[Quoted text start]

This paper will be divided into five sections SLIDE 2 to illustrate SOE’s experience of ‘recruiting the natives’ in the British colony of Burma. Its aim, in keeping with the title of this conference, is to show that the adaptation of attitudes towards colonial peoples was slow to change in many cases, despite the preponderance of Japanese forces until about mid 1944. Those five sections are:
- The ethnic composition of Burma and how this was reflected in the colony’s defence forces.
- The situation for the Oriental Mission in 1941 and 1942 in Burma.
- The evolution of SOE in 1943-44, looking specifically at the training of non-caucasian personnel for operations in Burma.
- The second Burma campaign of 1945 and Force 136 operations in support of XIV Army.
- Conclusions
During the time of Britain’s imperial rule, an estimated 171 languages were used in Burma, including four Chinese and twenty Indian languages. The main groups are illustrated on this map. SLIDE 3 The majority of the population are Burmans, and they live on the central plains of Burma. The Himalayan foothills form a horseshoe around the central plain, and are inhabited by the so-called Hill Tribes. The most populous and well-known of these peoples are the Karen, Kachin, and the Chin. It is these three groups that the British regarded as the martial races. The Shan, living in the east of the country on the Shan Plateau, were not – in the main – considered to be fighting men.

[Quoted text end]
[Available data start]

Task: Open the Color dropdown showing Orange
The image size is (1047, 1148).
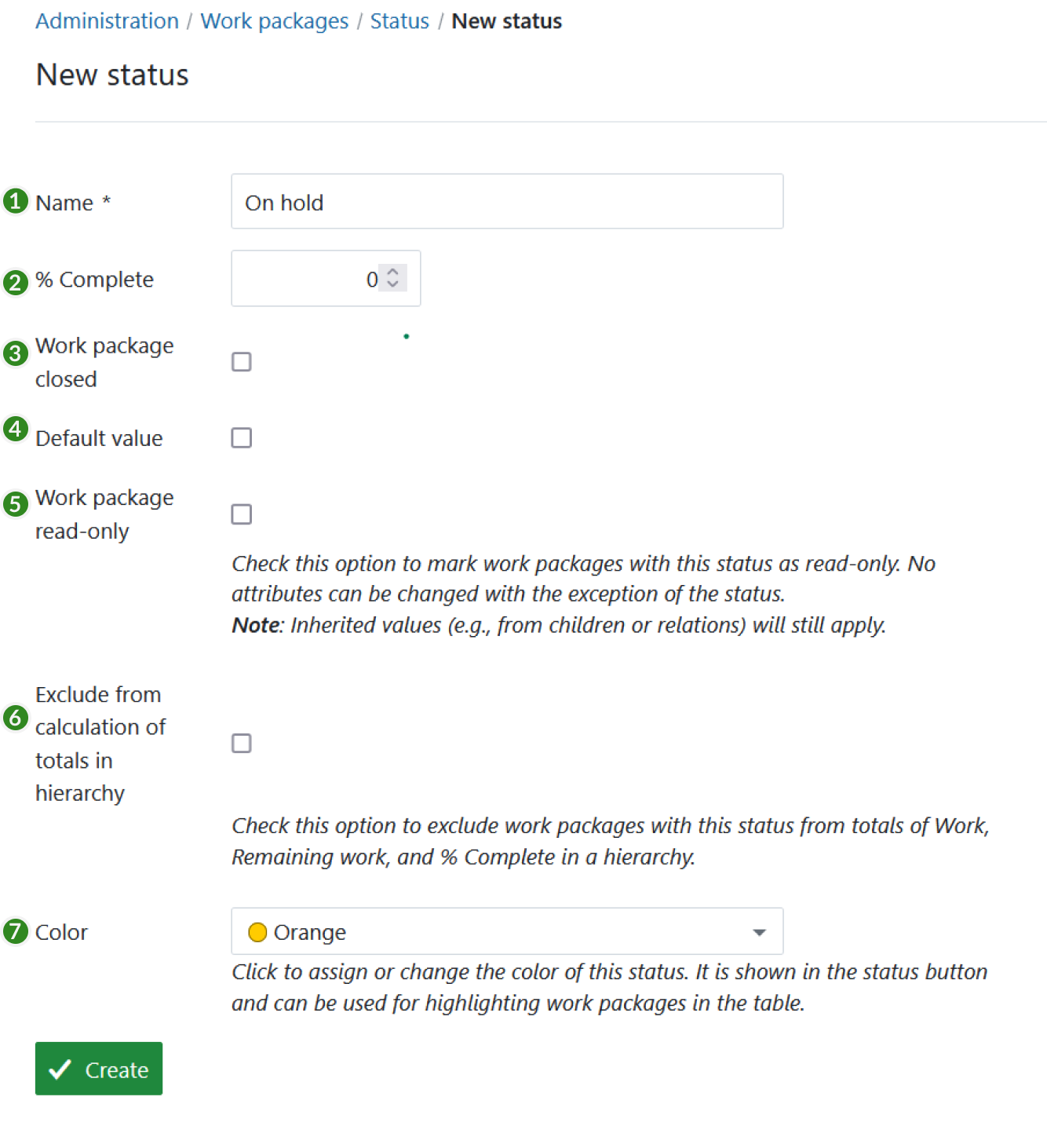Action: (507, 932)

[Available data end]

Problems to work on
1 > In the text on SOE in Burma, which three peoples did the British regard as the martial races?
2 > Continue the text on SOE in Burma from its final sentence.

Results for the exercise
1 > The Karen, the Kachin, and the Chin.

2 >
SLIDE 4 To give some idea of the population, this table shows statistics from the 1931 census and approximate figures from 1941 according to Louis Allen. The 1941 census was lost during the retreat of 1942.
For the defence of the colony, the Governor had various Burmese units. Shown here is the Burma Frontier Force personnel figures for 1938-1939. SLIDE 5 Bearing in mind that Burmans made the majority of the population, you will notice that they are perhaps conspicuous by their absence. That is because there were just 7 Burmans in the BFF for both those years. Even the so-called martial races of Burma only make up around a sixth of the total. The majority of the BFF was composed of India’s martial races, although in fact by 1938/9 many of these men were sons of Indian soldiers and had been born in Burma.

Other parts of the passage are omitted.